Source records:
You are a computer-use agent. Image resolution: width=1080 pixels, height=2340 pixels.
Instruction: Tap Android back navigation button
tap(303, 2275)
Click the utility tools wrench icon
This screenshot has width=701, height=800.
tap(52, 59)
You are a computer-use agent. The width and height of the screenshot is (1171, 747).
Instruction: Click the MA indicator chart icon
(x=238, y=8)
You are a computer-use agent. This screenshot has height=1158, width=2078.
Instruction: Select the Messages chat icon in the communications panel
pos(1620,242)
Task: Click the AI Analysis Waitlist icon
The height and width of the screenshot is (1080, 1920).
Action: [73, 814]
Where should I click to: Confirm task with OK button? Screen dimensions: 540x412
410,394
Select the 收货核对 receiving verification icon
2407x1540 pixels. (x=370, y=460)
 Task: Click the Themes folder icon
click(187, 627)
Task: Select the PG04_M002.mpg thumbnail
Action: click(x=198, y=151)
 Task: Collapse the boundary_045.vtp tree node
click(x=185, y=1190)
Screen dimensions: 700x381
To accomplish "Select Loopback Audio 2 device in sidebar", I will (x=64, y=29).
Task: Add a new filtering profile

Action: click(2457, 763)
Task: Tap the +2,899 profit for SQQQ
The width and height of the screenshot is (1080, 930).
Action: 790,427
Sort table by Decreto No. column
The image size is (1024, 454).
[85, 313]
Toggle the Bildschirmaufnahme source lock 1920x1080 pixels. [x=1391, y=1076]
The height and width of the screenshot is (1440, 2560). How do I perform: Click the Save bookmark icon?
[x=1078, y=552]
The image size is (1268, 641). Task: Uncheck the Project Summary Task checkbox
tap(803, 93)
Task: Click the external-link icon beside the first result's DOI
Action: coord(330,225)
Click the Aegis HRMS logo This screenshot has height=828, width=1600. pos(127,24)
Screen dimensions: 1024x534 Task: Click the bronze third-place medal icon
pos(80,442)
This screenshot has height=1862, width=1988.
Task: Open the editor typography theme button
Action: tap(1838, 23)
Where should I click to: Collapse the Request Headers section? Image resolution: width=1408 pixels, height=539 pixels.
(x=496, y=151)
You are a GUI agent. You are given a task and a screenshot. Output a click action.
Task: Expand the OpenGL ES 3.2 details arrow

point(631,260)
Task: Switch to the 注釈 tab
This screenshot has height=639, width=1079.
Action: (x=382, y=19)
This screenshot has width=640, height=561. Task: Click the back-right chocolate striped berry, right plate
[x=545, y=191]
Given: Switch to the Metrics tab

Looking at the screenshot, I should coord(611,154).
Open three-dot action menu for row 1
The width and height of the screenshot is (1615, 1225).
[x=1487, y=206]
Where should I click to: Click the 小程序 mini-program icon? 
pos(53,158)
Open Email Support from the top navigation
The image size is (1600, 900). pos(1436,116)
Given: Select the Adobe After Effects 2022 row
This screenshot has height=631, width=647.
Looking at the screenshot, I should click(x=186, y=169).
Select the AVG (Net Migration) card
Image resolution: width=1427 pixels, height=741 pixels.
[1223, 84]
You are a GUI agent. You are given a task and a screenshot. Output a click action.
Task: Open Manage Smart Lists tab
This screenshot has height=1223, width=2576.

> Aim of the exercise:
Reproduce all of the data above, changing every "computer-use agent" to "screen automation agent" and keeping everything else the same.

> Response:
You are a screen automation agent. Image resolution: width=1080 pixels, height=2340 pixels.
Instruction: Tap Android back navigation button
tap(303, 2275)
Click the utility tools wrench icon
This screenshot has width=701, height=800.
tap(52, 59)
You are a screen automation agent. The width and height of the screenshot is (1171, 747).
Instruction: Click the MA indicator chart icon
(x=238, y=8)
You are a screen automation agent. This screenshot has height=1158, width=2078.
Instruction: Select the Messages chat icon in the communications panel
pos(1620,242)
Task: Click the AI Analysis Waitlist icon
The height and width of the screenshot is (1080, 1920).
Action: [73, 814]
Where should I click to: Confirm task with OK button? Screen dimensions: 540x412
410,394
Select the 收货核对 receiving verification icon
2407x1540 pixels. (x=370, y=460)
 Task: Click the Themes folder icon
click(187, 627)
Task: Select the PG04_M002.mpg thumbnail
Action: click(x=198, y=151)
 Task: Collapse the boundary_045.vtp tree node
click(x=185, y=1190)
Screen dimensions: 700x381
To accomplish "Select Loopback Audio 2 device in sidebar", I will (x=64, y=29).
Task: Add a new filtering profile

Action: click(2457, 763)
Task: Tap the +2,899 profit for SQQQ
The width and height of the screenshot is (1080, 930).
Action: 790,427
Sort table by Decreto No. column
The image size is (1024, 454).
[85, 313]
Toggle the Bildschirmaufnahme source lock 1920x1080 pixels. [x=1391, y=1076]
The height and width of the screenshot is (1440, 2560). How do I perform: Click the Save bookmark icon?
[x=1078, y=552]
The image size is (1268, 641). Task: Uncheck the Project Summary Task checkbox
tap(803, 93)
Task: Click the external-link icon beside the first result's DOI
Action: coord(330,225)
Click the Aegis HRMS logo This screenshot has height=828, width=1600. pos(127,24)
Screen dimensions: 1024x534 Task: Click the bronze third-place medal icon
pos(80,442)
This screenshot has height=1862, width=1988.
Task: Open the editor typography theme button
Action: tap(1838, 23)
Where should I click to: Collapse the Request Headers section? Image resolution: width=1408 pixels, height=539 pixels.
(x=496, y=151)
You are a GUI agent. You are given a task and a screenshot. Output a click action.
Task: Expand the OpenGL ES 3.2 details arrow

point(631,260)
Task: Switch to the 注釈 tab
This screenshot has height=639, width=1079.
Action: (x=382, y=19)
This screenshot has width=640, height=561. Task: Click the back-right chocolate striped berry, right plate
[x=545, y=191]
Given: Switch to the Metrics tab

Looking at the screenshot, I should coord(611,154).
Open three-dot action menu for row 1
The width and height of the screenshot is (1615, 1225).
[x=1487, y=206]
Where should I click to: Click the 小程序 mini-program icon? 
pos(53,158)
Open Email Support from the top navigation
The image size is (1600, 900). pos(1436,116)
Given: Select the Adobe After Effects 2022 row
This screenshot has height=631, width=647.
Looking at the screenshot, I should click(x=186, y=169).
Select the AVG (Net Migration) card
Image resolution: width=1427 pixels, height=741 pixels.
[1223, 84]
You are a GUI agent. You are given a task and a screenshot. Output a click action.
Task: Open Manage Smart Lists tab
This screenshot has height=1223, width=2576.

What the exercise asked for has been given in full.